Mdm Halimah said the Government must expect to encounter more differences in views and interests among Singaporeans given the magnitude of current challenges and uncertainties.
“We must learn to handle these differences constructively. On some issues, we can agree to disagree,” she said. “But on issues core to Singapore’s survival and future, we must do our best to find common ground and build a broad consensus.”
Mdm Halimah said the Government will be open to constructive criticism and rational debate, and to new ways of doing things. But she said the Government must also govern for everyone.
“It cannot shy away from taking difficult and tough decisions in the national interest, or shirk the duty of winning support for such decisions,” she said.
“The opposition too has its part to play. In Parliament, besides raising questions and criticisms, the opposition should also propose policy alternatives to be scrutinised and debated.
“And when the situation demands, both the Government and opposition should set aside differences and work together to secure the safety and future of our nation.”

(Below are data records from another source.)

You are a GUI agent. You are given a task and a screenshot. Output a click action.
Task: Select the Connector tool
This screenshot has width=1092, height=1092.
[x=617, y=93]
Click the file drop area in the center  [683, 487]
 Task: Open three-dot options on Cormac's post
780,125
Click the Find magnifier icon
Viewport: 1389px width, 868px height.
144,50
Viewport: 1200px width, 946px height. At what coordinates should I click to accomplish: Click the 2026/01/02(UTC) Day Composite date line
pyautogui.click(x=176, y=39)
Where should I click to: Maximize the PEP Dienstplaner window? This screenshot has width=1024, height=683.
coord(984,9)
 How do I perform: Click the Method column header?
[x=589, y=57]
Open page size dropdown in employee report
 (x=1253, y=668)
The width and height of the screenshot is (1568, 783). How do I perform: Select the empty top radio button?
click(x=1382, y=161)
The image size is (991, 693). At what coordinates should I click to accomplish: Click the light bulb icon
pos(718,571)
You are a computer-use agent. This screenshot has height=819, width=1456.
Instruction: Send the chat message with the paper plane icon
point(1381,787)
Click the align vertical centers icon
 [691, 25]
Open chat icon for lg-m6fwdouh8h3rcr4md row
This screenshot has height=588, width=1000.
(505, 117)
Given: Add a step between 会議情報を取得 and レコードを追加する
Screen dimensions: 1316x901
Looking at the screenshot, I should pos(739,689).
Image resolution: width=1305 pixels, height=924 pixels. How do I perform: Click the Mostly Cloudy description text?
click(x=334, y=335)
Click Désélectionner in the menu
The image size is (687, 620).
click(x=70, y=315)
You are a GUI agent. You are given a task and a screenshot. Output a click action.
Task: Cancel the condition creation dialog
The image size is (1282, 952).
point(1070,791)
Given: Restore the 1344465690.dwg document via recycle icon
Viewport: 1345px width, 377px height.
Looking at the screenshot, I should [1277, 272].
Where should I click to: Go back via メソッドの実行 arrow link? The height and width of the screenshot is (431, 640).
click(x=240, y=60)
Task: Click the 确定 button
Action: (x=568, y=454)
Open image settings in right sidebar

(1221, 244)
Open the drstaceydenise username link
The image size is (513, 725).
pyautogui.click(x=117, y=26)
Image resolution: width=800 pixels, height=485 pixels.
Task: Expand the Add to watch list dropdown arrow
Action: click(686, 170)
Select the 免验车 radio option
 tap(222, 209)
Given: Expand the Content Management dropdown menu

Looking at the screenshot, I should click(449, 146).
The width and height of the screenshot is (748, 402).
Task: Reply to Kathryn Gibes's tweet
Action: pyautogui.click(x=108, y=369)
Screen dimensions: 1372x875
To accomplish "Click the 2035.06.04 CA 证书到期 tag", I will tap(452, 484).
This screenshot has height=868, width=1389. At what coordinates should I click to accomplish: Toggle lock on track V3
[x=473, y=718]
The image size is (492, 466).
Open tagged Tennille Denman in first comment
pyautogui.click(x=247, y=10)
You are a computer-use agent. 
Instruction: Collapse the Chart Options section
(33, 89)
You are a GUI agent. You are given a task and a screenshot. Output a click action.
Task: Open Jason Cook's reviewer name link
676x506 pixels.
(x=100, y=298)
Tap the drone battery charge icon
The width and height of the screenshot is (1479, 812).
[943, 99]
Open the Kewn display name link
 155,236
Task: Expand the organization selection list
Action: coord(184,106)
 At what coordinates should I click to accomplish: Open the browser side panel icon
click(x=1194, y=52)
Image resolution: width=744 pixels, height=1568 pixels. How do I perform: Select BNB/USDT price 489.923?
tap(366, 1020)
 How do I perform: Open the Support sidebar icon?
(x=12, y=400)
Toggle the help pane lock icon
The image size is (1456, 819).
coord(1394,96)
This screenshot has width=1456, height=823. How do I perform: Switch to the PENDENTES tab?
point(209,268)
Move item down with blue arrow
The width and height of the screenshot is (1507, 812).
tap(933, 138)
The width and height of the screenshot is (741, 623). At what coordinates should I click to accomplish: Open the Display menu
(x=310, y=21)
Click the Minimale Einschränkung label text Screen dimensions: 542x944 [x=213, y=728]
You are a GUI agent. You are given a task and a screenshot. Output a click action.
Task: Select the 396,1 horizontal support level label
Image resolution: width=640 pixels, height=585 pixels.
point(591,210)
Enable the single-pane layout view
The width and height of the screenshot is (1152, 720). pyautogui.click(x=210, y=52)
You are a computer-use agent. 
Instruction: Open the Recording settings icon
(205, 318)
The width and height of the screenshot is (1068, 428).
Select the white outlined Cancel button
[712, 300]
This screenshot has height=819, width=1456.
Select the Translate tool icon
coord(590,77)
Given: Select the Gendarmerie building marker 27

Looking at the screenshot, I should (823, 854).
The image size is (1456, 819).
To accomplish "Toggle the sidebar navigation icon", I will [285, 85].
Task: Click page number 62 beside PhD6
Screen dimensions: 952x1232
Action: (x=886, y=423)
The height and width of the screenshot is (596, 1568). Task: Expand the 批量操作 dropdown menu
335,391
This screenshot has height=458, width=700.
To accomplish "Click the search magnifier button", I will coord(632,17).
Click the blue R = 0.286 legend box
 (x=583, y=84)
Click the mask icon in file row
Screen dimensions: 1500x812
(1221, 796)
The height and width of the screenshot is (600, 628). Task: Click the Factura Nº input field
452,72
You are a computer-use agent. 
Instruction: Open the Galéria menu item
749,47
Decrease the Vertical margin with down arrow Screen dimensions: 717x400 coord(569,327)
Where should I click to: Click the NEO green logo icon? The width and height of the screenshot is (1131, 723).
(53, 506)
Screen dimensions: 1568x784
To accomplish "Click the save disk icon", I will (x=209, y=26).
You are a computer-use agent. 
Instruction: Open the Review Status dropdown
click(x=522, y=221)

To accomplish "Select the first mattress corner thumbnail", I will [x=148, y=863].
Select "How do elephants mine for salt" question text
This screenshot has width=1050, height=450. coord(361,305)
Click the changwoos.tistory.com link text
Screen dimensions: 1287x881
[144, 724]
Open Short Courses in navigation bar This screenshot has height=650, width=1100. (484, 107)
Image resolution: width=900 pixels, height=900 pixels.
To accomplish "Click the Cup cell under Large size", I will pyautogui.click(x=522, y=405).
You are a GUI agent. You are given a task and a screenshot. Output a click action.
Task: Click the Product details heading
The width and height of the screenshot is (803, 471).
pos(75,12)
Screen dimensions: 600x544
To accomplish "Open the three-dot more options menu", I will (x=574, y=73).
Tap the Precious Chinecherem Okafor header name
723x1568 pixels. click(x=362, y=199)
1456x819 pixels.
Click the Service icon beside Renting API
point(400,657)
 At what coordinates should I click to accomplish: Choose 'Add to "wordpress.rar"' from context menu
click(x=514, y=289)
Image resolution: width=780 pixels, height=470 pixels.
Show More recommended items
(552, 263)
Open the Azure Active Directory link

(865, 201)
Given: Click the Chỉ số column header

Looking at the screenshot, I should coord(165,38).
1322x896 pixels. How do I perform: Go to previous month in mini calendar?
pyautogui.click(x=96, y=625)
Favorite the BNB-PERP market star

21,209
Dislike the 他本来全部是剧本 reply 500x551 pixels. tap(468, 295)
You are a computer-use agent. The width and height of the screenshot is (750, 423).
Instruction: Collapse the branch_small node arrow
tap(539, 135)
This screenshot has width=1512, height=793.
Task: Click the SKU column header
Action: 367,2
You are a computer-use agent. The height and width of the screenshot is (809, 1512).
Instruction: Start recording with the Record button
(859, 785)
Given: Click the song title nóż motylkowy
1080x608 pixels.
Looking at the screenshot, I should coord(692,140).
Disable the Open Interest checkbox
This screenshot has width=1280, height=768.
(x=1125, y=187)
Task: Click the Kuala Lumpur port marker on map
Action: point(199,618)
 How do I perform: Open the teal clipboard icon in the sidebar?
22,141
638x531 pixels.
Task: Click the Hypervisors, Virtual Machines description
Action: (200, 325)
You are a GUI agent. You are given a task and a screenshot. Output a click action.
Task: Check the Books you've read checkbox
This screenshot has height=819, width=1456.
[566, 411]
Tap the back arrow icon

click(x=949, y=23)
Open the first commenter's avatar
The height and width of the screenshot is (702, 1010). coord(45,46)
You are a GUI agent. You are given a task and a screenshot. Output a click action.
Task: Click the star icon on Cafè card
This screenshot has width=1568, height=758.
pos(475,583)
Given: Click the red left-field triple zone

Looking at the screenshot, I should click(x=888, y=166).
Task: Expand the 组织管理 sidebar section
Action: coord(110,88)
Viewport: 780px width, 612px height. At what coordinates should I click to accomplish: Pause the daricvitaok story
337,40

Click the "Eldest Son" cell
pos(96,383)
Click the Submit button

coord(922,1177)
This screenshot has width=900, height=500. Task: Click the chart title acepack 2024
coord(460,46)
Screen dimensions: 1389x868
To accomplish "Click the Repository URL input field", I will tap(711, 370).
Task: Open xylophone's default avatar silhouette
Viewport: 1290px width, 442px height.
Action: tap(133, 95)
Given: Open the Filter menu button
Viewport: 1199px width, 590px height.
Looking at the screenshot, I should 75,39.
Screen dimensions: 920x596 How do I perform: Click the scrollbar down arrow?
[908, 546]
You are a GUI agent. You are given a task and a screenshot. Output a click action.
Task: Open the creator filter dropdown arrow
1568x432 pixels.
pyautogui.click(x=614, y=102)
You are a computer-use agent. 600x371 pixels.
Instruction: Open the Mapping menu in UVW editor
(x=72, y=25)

Mdm Halimah said Singaporeans’ expectations and choices will determine what kind of politics Singapore will have, with the key question being how the country can forge a common cause together, regardless of political inclinations.
“We need to base our rhetoric on a responsible sense of the realities, and come to a shared understanding about our goals and constraints,” she added.
“Our public debates should be honest and open about the trade-offs of different options, and what they will cost society. Only in this way will our system continue to encourage able and committed individuals to step forward to serve.”